§ Work task
Set out exactly, and with nothing added, the line containing "Bucuria - Classic" and every line after it through the final line of the data.

>>>

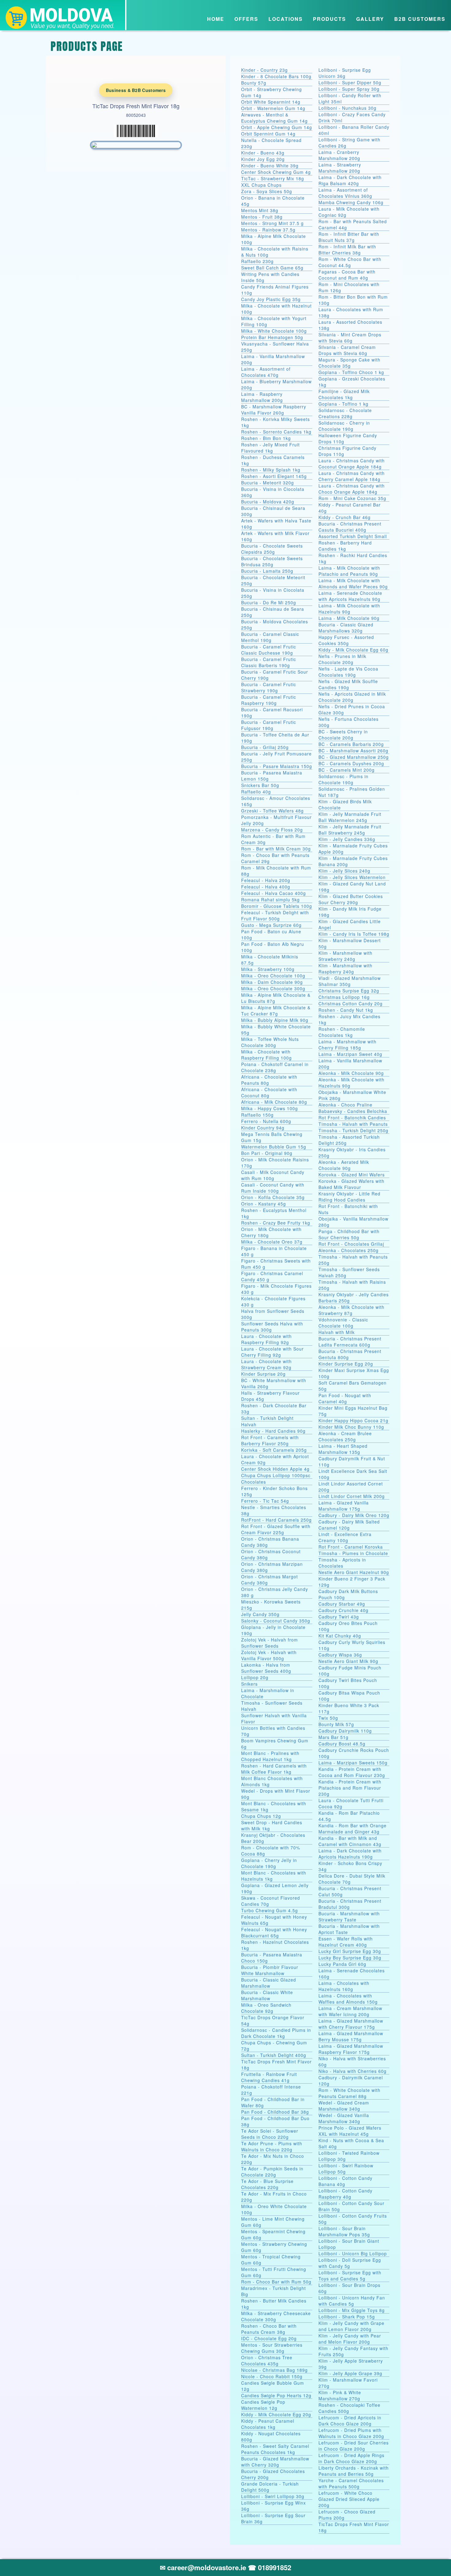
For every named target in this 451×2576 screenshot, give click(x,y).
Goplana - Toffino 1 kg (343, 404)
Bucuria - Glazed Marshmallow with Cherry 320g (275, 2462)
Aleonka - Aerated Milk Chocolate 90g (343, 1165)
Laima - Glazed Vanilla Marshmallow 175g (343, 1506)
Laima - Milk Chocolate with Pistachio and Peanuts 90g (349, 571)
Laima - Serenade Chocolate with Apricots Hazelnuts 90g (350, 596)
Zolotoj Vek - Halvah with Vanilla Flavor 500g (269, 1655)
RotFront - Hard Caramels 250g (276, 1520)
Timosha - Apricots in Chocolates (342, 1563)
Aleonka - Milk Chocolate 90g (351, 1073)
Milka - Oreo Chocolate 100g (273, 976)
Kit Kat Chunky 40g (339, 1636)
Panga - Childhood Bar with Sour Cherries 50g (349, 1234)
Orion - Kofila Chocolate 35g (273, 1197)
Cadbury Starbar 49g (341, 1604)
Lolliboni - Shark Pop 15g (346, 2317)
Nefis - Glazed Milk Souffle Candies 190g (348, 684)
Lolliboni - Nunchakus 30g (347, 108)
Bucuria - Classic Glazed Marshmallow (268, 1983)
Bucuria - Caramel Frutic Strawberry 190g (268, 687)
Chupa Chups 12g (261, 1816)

<<<

§ Answer below
Bucuria - Classic Glazed Marshmallow (268, 1983)
Bucuria - Caramel Frutic Strawberry 190g (268, 687)
Chupa Chups 12g (261, 1816)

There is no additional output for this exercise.